Os brasileiros foram decidindo, ao longo dos últimos anos, o tipo de país que queremos. Lula tornou-se o presidente de todos os brasileiros, ancorado em um modelo econômico e social de democratização do país. Reformulou o modelo econômico e o acoplou indissoluvelmente a políticas sociais de distribuição de renda, de criação de emprego e de resgate da massa mais pobre do país. Dilma pretende consolidar essa hegemonia também no plano político.

Mas a questão essencial, aberta, sobre o futuro do Brasil, não se dará nesses planos: o modelo econômico, submetido a difíceis e inevitáveis readequações, será esse, com aprofundamento e extensão das politicas sociais.

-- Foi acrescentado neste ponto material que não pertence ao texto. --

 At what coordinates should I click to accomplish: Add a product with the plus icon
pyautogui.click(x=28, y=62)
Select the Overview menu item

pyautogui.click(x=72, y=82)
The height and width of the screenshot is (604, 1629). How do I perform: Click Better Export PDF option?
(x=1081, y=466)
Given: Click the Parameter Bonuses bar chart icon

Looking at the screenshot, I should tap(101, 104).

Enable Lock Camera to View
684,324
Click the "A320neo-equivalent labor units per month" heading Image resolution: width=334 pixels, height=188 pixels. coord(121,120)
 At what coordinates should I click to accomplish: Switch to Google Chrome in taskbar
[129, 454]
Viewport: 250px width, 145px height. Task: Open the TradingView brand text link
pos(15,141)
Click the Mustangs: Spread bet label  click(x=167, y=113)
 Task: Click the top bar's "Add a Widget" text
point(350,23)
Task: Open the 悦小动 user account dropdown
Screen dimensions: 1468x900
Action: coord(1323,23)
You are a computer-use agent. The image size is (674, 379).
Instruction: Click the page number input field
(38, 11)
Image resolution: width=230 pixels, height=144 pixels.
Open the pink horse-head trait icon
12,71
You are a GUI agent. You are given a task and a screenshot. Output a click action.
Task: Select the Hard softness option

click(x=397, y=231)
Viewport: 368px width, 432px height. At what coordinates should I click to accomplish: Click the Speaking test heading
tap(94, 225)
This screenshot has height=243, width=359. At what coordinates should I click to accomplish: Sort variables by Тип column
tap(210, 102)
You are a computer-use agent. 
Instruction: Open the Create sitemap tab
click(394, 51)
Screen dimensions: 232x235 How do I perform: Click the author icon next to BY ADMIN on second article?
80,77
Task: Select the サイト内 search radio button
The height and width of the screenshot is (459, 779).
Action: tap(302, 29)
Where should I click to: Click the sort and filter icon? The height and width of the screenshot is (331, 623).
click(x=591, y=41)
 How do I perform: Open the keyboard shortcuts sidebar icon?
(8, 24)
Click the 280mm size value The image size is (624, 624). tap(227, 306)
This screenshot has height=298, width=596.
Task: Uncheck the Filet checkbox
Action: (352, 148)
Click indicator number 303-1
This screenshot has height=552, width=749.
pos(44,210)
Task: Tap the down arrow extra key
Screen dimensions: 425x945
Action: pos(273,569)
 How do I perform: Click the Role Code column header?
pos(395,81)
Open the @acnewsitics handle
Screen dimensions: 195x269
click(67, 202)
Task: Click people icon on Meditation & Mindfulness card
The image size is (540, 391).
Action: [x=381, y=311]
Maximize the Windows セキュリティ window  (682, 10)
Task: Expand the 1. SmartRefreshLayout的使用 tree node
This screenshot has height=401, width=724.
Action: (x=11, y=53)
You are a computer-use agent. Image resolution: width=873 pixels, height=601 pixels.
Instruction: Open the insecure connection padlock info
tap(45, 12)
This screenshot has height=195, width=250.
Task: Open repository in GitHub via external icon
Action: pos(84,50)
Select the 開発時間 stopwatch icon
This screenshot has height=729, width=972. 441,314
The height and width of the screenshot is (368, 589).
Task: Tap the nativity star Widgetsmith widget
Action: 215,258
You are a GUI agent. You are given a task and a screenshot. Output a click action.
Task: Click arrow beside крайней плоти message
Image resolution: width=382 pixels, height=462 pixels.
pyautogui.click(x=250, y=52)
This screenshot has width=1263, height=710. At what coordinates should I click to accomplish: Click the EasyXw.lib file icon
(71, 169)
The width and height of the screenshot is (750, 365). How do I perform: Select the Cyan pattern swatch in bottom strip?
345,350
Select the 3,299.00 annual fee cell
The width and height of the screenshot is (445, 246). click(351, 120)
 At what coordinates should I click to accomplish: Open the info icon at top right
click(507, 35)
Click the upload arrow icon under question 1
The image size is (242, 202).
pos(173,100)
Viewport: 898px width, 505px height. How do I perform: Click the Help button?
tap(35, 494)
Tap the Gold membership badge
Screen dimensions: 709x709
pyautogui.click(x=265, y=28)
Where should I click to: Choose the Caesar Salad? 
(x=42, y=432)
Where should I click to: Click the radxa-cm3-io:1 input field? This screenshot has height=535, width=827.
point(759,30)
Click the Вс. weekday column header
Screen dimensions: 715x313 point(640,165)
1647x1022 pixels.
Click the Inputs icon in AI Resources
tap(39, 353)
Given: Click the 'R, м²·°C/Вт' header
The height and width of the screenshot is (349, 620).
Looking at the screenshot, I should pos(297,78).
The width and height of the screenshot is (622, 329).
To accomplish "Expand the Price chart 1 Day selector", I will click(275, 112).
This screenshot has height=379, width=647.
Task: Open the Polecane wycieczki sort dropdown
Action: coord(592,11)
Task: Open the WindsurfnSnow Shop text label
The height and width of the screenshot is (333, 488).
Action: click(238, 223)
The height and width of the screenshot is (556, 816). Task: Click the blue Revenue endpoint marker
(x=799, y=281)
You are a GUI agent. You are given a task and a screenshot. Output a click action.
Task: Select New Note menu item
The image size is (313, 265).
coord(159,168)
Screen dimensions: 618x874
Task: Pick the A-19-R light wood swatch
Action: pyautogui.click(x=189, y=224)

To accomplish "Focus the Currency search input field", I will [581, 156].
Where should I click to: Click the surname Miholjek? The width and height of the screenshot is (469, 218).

A possibilidade do governo consolidar sua maioria e de se intensificar e estender a sangria da oposição, é muito grande.

A questão fundamental que decidirá o futuro do Brasil se dá no plano dos valores. Nosso país foi profundamente transformado em décadas recentes. Esgotado o impulso democrático pela frustração de termos um governo que democratizasse o país não apenas no plano político e institucional, mas também nas profundas estruturas injustas e monopólicas geradas e/ou consolidadas na ditadura, sofremos a ofensiva neoliberal dos governos Collor, Itamar e FHC, que não apenas transformaram o Estado e a sociedade brasileiros, mas também os valores predominantes no país.

O resgate no plano da economia e das relações sociais que o governo Lula logrou – e a que o governo Dilma dá continuidade – não afetou os valores predominantes instalados na década anterior. O justo atendimento das necessidades de acesso aos bens e serviços básicos de consumo da massa mais pobre da população foi acompanhada, pela retomada da expansão econômica, pela continuidade e a extensão dos estilos de consumo e dos valores correspondentes gerados no período anterior.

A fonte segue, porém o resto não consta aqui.